Saved entries:
# # # # #

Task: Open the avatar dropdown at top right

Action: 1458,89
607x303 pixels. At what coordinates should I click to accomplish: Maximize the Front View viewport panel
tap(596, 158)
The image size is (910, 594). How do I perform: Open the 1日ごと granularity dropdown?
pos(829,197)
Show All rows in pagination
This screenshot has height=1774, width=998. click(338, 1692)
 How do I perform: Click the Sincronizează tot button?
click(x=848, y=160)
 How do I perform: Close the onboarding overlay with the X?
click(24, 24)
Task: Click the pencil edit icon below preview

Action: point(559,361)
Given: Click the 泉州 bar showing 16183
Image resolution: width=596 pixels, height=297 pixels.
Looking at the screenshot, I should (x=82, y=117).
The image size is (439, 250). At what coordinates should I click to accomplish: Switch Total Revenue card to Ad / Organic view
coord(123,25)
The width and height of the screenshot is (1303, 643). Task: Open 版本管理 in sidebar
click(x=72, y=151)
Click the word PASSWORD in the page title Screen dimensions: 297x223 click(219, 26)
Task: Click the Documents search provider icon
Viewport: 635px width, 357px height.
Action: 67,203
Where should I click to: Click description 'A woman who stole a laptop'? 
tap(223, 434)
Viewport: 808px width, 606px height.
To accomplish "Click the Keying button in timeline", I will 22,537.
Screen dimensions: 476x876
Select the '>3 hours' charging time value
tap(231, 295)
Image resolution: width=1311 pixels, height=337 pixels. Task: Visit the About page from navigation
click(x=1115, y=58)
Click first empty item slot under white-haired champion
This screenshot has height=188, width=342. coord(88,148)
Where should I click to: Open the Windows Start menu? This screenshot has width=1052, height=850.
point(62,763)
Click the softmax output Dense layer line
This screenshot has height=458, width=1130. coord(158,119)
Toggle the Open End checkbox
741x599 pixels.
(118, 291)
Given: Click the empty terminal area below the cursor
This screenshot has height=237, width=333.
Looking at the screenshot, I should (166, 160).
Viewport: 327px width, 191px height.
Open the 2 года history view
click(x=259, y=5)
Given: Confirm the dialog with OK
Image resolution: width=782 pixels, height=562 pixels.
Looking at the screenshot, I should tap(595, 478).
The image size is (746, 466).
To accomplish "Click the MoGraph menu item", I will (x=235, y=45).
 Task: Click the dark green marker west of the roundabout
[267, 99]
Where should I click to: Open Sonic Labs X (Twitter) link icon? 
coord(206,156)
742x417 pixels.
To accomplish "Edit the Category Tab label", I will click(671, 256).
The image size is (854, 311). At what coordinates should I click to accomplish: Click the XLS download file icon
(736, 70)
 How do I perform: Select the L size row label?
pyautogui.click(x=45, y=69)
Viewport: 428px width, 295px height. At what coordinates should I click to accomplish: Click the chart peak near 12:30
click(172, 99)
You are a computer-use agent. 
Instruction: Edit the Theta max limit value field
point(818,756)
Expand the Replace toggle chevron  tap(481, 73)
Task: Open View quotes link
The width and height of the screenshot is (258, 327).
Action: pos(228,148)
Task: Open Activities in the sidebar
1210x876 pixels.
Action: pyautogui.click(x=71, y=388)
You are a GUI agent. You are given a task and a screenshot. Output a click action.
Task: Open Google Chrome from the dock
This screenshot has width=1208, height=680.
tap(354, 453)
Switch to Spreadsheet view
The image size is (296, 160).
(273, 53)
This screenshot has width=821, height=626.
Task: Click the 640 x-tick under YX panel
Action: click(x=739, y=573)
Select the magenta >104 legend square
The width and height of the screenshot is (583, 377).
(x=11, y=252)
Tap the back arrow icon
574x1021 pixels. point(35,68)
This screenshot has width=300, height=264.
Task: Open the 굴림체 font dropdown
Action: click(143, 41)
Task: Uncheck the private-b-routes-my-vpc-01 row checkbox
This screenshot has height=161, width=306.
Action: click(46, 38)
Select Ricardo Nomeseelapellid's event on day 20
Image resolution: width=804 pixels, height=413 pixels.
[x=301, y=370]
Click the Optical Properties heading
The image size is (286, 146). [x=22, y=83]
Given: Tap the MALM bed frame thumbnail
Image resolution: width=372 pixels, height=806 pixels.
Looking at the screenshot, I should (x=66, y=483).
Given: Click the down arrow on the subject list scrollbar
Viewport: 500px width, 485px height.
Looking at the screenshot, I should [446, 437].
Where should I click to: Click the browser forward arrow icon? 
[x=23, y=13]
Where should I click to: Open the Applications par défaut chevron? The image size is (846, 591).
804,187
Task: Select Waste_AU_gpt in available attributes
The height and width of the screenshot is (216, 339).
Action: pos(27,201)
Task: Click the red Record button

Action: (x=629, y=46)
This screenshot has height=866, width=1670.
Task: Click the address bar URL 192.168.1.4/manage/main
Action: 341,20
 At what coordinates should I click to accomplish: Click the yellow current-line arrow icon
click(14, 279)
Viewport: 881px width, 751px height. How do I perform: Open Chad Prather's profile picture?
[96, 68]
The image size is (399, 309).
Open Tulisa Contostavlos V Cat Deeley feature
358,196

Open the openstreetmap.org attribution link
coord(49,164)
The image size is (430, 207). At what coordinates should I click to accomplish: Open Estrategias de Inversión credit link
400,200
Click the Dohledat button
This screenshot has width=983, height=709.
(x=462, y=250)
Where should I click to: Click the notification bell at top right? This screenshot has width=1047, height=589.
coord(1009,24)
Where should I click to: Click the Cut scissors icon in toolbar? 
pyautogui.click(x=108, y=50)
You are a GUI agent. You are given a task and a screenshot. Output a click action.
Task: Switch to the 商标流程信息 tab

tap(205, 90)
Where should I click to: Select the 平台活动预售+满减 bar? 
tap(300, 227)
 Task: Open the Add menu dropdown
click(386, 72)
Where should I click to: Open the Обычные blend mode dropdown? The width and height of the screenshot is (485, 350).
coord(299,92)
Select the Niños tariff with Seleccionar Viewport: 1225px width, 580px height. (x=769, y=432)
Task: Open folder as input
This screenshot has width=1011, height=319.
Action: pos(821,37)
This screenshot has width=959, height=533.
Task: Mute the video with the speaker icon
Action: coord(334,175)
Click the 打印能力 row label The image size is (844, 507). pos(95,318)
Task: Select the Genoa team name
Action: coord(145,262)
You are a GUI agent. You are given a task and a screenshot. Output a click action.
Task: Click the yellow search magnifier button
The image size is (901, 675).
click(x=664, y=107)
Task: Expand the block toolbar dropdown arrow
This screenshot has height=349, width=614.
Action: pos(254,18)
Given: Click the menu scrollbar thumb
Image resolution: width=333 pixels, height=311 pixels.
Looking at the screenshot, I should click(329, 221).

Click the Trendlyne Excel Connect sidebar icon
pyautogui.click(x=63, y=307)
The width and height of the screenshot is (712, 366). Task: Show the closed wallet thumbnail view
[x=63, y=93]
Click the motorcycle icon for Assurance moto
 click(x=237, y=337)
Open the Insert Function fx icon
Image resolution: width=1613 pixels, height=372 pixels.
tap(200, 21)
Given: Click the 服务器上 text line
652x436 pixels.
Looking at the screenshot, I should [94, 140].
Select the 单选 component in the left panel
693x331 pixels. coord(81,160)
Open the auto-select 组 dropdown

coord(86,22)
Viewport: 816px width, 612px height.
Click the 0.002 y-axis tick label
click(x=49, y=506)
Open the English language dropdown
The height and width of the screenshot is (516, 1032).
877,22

# # # # #

● **Directive**
Copy the entries above verbatim, from the line containing "Click first empty" through the line containing "Action: pos(228,148)", both included.

● **Reply to the task**
Click first empty item slot under white-haired champion
This screenshot has height=188, width=342. coord(88,148)
Where should I click to: Open the Windows Start menu? This screenshot has width=1052, height=850.
point(62,763)
Click the softmax output Dense layer line
This screenshot has height=458, width=1130. coord(158,119)
Toggle the Open End checkbox
741x599 pixels.
(118, 291)
Given: Click the empty terminal area below the cursor
This screenshot has height=237, width=333.
Looking at the screenshot, I should (166, 160).
Viewport: 327px width, 191px height.
Open the 2 года history view
click(x=259, y=5)
Given: Confirm the dialog with OK
Image resolution: width=782 pixels, height=562 pixels.
Looking at the screenshot, I should tap(595, 478).
The image size is (746, 466).
To accomplish "Click the MoGraph menu item", I will (x=235, y=45).
 Task: Click the dark green marker west of the roundabout
[267, 99]
Where should I click to: Open Sonic Labs X (Twitter) link icon? 
coord(206,156)
742x417 pixels.
To accomplish "Edit the Category Tab label", I will click(671, 256).
The image size is (854, 311). At what coordinates should I click to accomplish: Click the XLS download file icon
(736, 70)
 How do I perform: Select the L size row label?
pyautogui.click(x=45, y=69)
Viewport: 428px width, 295px height. At what coordinates should I click to accomplish: Click the chart peak near 12:30
click(172, 99)
You are a computer-use agent. 
Instruction: Edit the Theta max limit value field
point(818,756)
Expand the Replace toggle chevron  tap(481, 73)
Task: Open View quotes link
The width and height of the screenshot is (258, 327).
Action: pos(228,148)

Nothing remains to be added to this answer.